As well as Alzuain, now in his 30s, his older brothers Husain Alzuain and Mohamed Alzuain have been charged with Mr De Ieso's murder, along with Daniel Mark Jalleh, Ross William Montgomery, Seywan Moradi, Kyle Lloyd Pryde and Nicholas Sianis.
All have pleaded not guilty.
A ninth man suspected of taking part in the attack has since died.
Mr Pearce said the circumstantial evidence, when taken together, removes the possibility of coincidence and proves beyond reasonable doubt the eight men's guilt.
He argued data from phone towers showed the men were in the area together and CCTV footage from the crime scene depicted men who resembled the accused.
The group also shared a common motive to hit back at a rival member of the Finks bikie gang amid escalating violence between the groups, Mr Pearce said.
"When you combine the evidence it paints a clear unambiguous picture," he said.
"These things were not just a coincidence. They are facts that establish the guilt of these men. They establish that at the time Mr De Ieso was killed there was this violent confrontation between these two groups.
"An innocent man was killed - that's the truth."

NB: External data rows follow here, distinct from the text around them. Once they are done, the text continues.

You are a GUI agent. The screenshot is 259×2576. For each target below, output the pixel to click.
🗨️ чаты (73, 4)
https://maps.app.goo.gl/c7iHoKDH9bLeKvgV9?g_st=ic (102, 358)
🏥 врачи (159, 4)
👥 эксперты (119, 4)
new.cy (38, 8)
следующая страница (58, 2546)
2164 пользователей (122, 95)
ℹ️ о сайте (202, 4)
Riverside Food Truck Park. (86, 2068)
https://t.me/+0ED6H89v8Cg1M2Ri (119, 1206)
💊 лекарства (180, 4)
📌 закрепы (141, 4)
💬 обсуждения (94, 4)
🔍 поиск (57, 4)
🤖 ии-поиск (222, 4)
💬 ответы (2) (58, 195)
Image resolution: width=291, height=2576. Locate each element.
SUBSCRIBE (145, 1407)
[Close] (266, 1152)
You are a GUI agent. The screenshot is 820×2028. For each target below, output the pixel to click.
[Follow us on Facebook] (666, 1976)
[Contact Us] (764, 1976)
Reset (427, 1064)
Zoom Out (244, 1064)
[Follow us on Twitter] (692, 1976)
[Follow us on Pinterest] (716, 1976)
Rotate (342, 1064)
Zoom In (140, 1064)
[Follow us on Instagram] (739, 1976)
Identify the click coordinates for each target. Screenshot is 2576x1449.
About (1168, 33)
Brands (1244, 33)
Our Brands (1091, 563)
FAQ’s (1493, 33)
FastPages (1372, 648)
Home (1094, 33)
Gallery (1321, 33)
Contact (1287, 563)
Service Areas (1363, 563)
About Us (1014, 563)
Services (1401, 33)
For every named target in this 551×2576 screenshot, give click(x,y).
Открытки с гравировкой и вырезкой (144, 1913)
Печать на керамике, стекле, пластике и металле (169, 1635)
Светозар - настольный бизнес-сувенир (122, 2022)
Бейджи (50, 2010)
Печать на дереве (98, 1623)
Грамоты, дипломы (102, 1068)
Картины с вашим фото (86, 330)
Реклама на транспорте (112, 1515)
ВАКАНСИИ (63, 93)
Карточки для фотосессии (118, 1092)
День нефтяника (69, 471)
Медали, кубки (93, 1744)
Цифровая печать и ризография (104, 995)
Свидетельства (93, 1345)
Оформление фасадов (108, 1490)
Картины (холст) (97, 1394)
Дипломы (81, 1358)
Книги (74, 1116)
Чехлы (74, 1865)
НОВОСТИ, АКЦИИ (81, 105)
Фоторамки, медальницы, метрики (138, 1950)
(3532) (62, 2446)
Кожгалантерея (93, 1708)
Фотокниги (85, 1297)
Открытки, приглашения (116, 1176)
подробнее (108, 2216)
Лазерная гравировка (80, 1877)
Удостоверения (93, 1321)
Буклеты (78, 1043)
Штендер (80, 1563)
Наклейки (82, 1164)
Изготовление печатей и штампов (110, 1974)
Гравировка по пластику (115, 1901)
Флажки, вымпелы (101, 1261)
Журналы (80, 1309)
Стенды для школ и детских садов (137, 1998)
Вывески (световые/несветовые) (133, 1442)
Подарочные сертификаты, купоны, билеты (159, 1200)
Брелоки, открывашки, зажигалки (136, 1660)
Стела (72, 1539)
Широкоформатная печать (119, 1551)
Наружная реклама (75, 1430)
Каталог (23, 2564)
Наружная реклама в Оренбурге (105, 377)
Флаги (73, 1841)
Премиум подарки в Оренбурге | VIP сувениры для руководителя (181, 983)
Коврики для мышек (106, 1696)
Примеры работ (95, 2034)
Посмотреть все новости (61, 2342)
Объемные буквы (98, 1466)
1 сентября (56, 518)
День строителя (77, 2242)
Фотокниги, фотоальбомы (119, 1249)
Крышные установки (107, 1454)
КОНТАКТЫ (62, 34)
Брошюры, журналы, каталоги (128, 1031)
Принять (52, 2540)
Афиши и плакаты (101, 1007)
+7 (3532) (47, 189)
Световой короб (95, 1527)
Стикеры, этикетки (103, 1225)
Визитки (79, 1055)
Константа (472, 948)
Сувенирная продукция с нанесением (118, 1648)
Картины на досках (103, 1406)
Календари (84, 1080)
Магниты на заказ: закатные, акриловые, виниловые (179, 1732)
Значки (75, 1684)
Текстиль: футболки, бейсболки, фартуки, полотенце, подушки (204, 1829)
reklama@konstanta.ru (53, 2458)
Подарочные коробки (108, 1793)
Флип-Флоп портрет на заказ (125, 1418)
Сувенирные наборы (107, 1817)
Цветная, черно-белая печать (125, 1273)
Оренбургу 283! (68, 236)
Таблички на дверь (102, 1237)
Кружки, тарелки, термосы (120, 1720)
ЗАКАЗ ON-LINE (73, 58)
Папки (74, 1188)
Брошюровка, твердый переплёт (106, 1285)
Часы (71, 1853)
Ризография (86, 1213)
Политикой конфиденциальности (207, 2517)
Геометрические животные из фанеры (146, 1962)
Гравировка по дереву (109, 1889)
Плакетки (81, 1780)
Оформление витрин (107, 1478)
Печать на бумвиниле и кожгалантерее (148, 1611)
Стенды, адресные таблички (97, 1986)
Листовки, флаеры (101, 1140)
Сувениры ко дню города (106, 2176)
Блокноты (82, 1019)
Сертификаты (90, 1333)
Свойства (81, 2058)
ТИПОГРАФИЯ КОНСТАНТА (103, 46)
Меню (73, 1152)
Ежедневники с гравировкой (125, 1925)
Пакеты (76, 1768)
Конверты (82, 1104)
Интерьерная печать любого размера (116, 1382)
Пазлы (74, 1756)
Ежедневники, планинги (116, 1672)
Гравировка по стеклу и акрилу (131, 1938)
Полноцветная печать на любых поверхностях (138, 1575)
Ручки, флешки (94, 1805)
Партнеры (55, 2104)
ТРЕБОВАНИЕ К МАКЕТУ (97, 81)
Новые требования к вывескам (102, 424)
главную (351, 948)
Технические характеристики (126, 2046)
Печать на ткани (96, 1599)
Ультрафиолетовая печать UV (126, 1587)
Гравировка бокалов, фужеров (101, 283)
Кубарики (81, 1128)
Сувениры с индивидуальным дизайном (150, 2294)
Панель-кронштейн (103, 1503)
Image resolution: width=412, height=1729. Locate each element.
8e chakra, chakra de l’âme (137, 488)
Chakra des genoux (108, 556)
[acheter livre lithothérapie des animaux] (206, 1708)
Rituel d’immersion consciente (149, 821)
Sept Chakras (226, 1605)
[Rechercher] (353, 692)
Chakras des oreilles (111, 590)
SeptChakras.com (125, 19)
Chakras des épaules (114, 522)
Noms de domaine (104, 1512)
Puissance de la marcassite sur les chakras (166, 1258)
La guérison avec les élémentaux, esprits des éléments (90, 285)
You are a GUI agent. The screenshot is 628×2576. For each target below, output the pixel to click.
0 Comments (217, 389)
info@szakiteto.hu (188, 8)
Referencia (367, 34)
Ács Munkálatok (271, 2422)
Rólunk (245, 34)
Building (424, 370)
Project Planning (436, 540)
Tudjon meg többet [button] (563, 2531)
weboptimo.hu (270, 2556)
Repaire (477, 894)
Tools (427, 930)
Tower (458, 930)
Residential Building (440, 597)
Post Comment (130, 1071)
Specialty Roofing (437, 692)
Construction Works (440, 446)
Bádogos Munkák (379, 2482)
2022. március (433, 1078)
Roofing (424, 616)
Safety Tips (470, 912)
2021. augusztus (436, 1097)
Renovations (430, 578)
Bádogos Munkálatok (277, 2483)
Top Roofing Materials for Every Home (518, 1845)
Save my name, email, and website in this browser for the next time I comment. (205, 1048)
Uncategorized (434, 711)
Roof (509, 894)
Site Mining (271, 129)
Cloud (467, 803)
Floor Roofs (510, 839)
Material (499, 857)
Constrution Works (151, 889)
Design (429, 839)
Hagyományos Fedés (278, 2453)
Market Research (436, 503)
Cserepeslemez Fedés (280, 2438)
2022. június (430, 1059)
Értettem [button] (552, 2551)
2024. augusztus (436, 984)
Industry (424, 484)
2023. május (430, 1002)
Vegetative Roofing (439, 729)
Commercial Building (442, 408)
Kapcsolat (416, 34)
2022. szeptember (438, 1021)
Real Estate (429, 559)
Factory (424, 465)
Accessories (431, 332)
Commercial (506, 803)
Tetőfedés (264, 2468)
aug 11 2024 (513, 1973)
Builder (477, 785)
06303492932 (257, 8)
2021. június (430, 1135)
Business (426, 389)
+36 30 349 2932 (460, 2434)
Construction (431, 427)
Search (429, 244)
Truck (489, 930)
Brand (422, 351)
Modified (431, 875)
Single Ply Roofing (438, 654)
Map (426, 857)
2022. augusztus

Husain Alzuain's defence barrister, Winston Terracini KC, said the prosecution ignored witnesses who contradicted its side of events, including one woman who claimed to see a tattoo on one of the men at the crime scene that didn't match any of the accused.
"The word facts has been used a lot," Mr Terracini said.
"Facts don't go away simply because they're ignored."
Mr Terracini and defence barristers for the other seven accused men will continue their closing addresses on Wednesday.